There is no public outrage. There have been no hand-wringing
statements from politicians. No calls for an inquiry.
Instead, since the start of the economic crisis, the Government
has cut funding to Traveller programmes by 80pc.
Traveller children are not the only ones who are suffering.
There is plenty of misery to go around.
Deprivation rates in Ireland more than doubled, from 11pc to
26pc, between 2007 and 2011. Consequently, there are 375,000
children – enough to fill 469 mass graves in Tuam –
experiencing deprivation in Ireland today. They
go without food, shiver in winter because their parents
can't afford to heat their homes and get wet when it rains
because they can't afford a waterproof coat.
Children growing up in lone-parent families suffer more than
most. Thirty-four per cent are at risk of poverty and 50pc are
materially deprived. The response of Government
to this escalating crisis has not been to ring-fence funding or
provide more support. Instead, allowances have been cut and
benefits have been slashed. In July, lone parents will lose
their one-parent payment, €86 a week, once their children
turn seven – 27pc of their income gone with the stroke of
a pen. Other vulnerable children who are being
failed by the State are those with mental health problems.

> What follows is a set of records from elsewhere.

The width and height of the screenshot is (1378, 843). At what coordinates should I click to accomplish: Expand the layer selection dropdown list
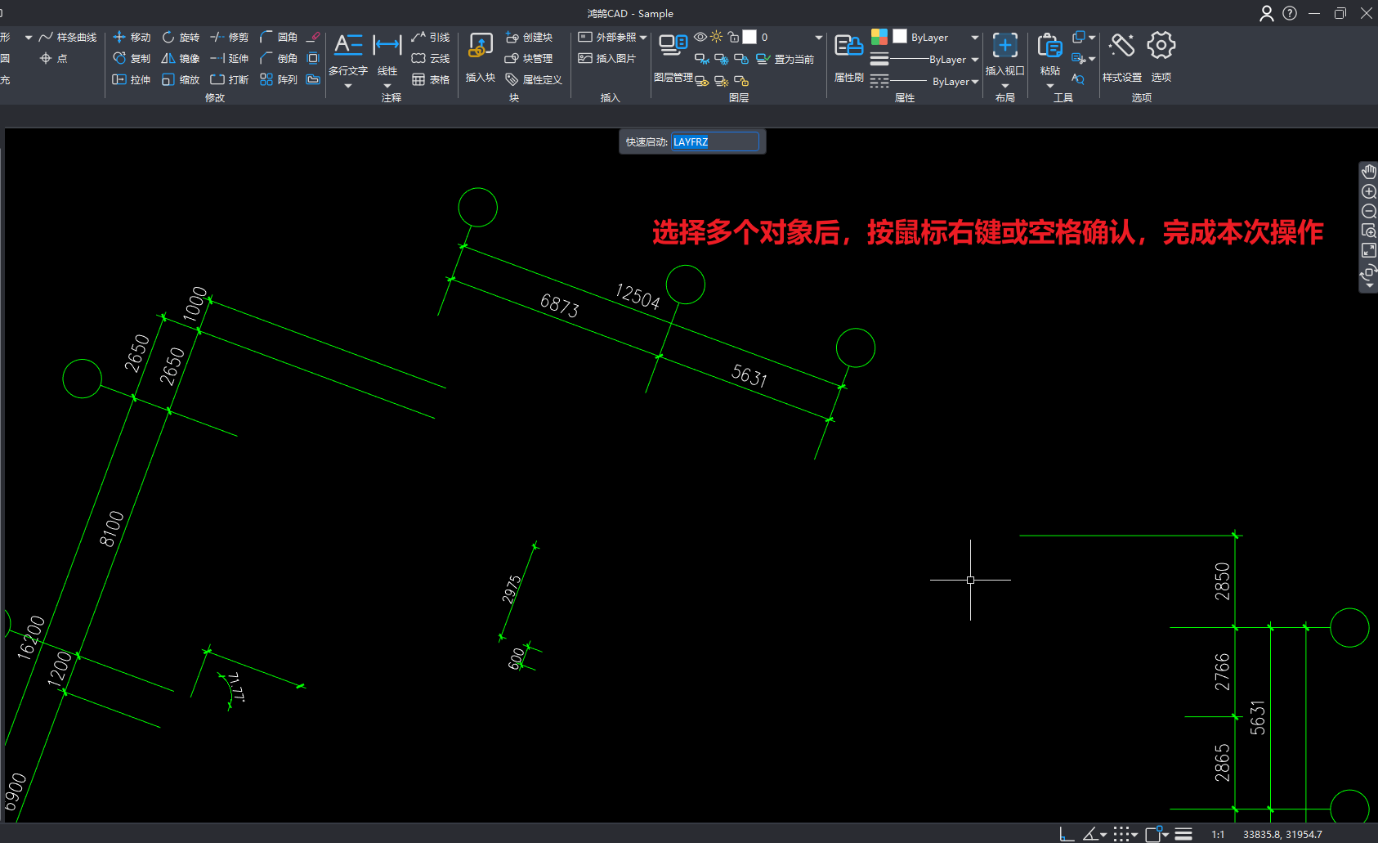[x=818, y=38]
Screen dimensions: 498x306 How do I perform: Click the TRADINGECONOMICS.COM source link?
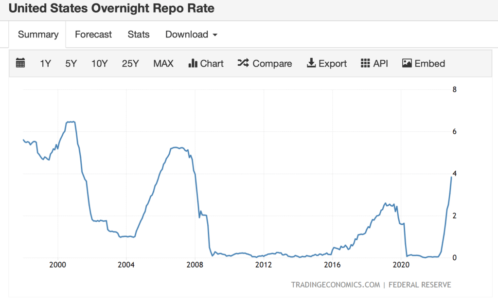tap(336, 285)
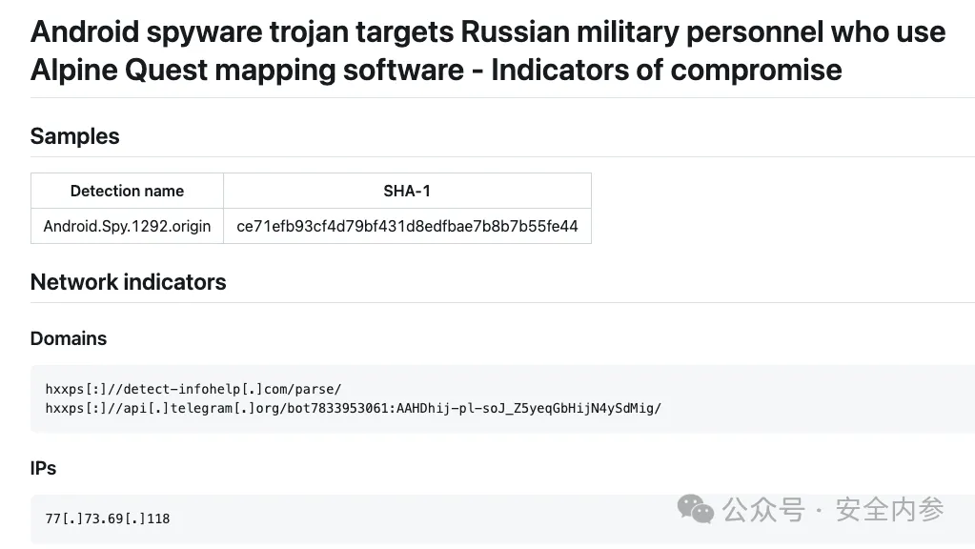Click the detect-infohelp domain URL line
Viewport: 975px width, 549px height.
193,389
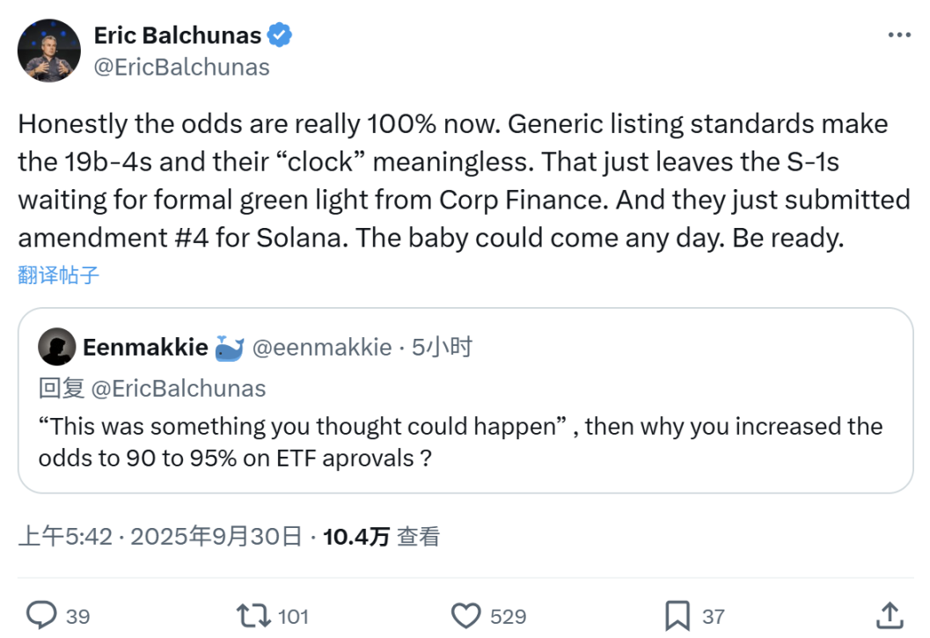The height and width of the screenshot is (638, 930).
Task: Open the three-dot more options menu
Action: (898, 35)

Currently, nearly 3,000 children and adolescents are on
waiting lists for mental health services, with 452 waiting more
than a year for an appointment. Children are also
still being treated in adult psychiatric units – despite
rules being introduced to ban the practice two years ago.
Instead of determining to address this scandal, the
Government slashed funding for mental health services from a
paltry €30m in 2013 to a risible €20m this year.
Meanwhile, as we decry the perverse morality that
resulted in the children of unmarried mothers being stigmatised
and marginalised in mother-and-baby homes, history is repeating
itself under our noses. Nearly 4,800 asylum
seekers, including 1,791 children, are housed in 30
direct-provision centres around the country, in which whole
families are accommodated in single rooms. Some
60pc remain living in these purgatories for up to three years.
Ten per cent have languished there for more than seven years.
They cannot work and are not entitled to social welfare.
Instead adults subsist on a weekly allowance of €19.10
while children are entitled to €9.60.
Retired Supreme Court judge Catherine McGuinness has described
the direct-provision system as "an example of a government
policy which has not only bred discrimination, social exclusion,
enforced poverty and neglect, but has placed children at a real
risk". She was ignored. A 2012 report from
Geoffrey Shannon, the Special Rapporteur on Children,
highlighted the "real risk" of these children
suffering abuse because of the cramped, institutionalised
conditions in which they live. It was ignored. So
forgive me if I find the sight of politicians crying their
crocodile tears over the fate of children from mother and baby
homes nauseating. If they really wanted to
memorialise the dead, they would stop immiserating the living.